Quella appena arrivata è la quarta generazione dei Pagnan. È entrata in un gruppo che ha un secolo di storia e si muove tra turismo, agricoltura e settore immobiliare. Un fatturato di 140 milioni di euro, 500 dipendenti diretti. Villaggi alberghieri a Chioggia e sul Delta del Po, alberghi e ostelli a Mestre. In tutto 10.700 posti-letto e un milione di presenze. In Argentina hanno 20 mila ettari per coltivazioni e allevamenti; in Italia quasi 5.000 ettari tra Veneto, Emilia e Toscana. Un settore è collegato all'altro: turismo-logistica-agricoltura. "Noi produciamo ricchezza nel territorio", dice Renato Pagnan, il leader, 81 anni, nato a Montebelluna. A fondare l'azienda, che ha sede a Padova, è stato il padre Romano a Crocetta del Montello. Veniva dalla famiglia di un dirigente industriale che curava gli interessi in Veneto di gruppi milanesi dei filati vegetali, è morto quando Romano aveva 12 anni e di colpo, a Grande Guerra appena finita, si trovò precipitato da uno stato di benessere a lavorare sotto padrone. Ma aveva talento per emergere e lo fece in poco tempo.
Quando è nata la Pagnan in quel Veneto che usciva dalle macerie di una guerra?
«Mio padre, che lavorava in un mulino, aveva intuito che era possibile la trasformazione dei cereali in farina, ma non si sapeva a chi vendere il prodotto. Occorreva un ammasso volontario, il mondo agricolo trevigiano andava coltivato per dare all'agricoltore abile nel produrre la capacità di guadagnare sul prodotto. Così abbandona l'industria molitoria, crea legami con i produttori e li orienta verso il miglior realizzo possibile col commercio dei cereali. È stata la sua vocazione: creare un ammasso volontario quando ancora non se ne parlava. Con la Grande Crisi del 1929, quando sono sospese le importazioni cereali dall'America, lui si dedica al vino, compra cantine in Puglia e Toscana.

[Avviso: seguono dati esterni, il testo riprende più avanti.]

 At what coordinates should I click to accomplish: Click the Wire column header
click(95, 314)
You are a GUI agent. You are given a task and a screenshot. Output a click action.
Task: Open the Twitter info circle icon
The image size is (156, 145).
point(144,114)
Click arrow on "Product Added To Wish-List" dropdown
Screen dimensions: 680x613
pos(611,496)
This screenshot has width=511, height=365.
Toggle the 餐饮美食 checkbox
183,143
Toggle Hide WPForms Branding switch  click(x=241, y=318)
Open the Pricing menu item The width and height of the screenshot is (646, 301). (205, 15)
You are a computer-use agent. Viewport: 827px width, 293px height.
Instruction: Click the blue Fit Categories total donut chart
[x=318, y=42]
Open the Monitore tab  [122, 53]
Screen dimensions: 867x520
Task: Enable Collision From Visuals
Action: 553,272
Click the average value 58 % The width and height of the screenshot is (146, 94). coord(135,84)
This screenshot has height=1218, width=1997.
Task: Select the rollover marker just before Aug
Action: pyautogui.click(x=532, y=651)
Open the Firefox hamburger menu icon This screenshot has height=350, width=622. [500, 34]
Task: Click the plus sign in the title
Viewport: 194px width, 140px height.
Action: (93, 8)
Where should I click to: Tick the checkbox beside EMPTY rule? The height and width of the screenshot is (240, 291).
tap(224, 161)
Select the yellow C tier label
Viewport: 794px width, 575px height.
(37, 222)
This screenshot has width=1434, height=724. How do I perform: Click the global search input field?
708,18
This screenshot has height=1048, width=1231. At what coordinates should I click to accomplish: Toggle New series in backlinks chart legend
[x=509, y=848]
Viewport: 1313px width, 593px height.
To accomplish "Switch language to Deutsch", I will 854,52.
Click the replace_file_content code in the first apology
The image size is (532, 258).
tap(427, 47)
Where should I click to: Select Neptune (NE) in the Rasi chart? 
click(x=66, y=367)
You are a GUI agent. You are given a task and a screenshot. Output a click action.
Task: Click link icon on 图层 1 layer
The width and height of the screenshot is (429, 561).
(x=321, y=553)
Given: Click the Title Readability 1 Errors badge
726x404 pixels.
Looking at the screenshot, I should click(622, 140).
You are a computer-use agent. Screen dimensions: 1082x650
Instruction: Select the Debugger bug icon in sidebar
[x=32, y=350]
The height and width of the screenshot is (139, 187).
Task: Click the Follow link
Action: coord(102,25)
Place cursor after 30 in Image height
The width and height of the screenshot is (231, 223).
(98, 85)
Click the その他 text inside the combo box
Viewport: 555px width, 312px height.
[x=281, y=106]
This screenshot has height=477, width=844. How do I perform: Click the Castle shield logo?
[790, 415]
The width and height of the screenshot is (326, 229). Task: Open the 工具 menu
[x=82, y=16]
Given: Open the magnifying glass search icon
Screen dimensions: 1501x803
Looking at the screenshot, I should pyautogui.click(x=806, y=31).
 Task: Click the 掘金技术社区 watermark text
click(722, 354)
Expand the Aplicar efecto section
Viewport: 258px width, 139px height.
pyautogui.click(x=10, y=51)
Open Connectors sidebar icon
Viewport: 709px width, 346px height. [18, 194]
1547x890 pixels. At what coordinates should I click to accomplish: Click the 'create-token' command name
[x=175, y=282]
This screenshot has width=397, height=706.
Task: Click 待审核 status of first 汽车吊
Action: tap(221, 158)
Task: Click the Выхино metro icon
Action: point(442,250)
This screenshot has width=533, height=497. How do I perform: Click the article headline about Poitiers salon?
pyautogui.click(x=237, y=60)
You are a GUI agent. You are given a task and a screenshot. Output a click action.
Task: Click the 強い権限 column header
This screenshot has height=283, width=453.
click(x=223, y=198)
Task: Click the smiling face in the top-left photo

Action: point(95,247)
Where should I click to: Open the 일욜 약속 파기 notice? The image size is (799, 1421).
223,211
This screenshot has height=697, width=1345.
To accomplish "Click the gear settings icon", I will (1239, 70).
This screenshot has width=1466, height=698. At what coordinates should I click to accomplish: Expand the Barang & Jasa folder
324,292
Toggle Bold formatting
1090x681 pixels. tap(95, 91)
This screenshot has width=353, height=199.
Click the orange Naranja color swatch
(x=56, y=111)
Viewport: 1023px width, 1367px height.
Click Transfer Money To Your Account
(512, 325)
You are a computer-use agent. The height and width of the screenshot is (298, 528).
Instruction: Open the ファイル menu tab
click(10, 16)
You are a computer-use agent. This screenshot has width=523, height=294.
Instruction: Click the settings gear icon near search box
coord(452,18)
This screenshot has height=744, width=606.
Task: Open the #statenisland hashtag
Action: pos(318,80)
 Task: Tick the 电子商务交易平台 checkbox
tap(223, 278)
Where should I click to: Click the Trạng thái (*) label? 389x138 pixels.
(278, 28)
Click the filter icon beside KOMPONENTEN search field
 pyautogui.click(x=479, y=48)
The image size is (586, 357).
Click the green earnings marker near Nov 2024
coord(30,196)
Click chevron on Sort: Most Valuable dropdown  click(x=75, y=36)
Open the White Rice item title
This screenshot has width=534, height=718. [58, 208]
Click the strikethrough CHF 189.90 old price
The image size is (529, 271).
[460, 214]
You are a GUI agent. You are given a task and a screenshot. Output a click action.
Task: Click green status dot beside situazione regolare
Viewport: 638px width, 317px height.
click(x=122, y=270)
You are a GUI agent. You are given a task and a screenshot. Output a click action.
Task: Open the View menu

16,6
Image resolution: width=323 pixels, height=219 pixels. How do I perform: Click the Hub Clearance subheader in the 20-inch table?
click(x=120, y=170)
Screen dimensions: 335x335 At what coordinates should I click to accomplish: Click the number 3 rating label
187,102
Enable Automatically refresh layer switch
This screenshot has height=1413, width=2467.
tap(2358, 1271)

Diceva che il mondo è fatto per chi sa intraprendere, non c'è materia che non sia meritevole d'attenzione. Non rinunciava mai alla sua autonomia intellettuale, non ha mai indossato la camicia nera, sempre e solo la camicia bianca sotto la giacca. Non accettava di farsi indottrinare. Quando avevo 12 anni mi ha convinto che sarei diventato ingegnere perché il mondo era per metà da fare. Siamo sette figli, tutti laureati».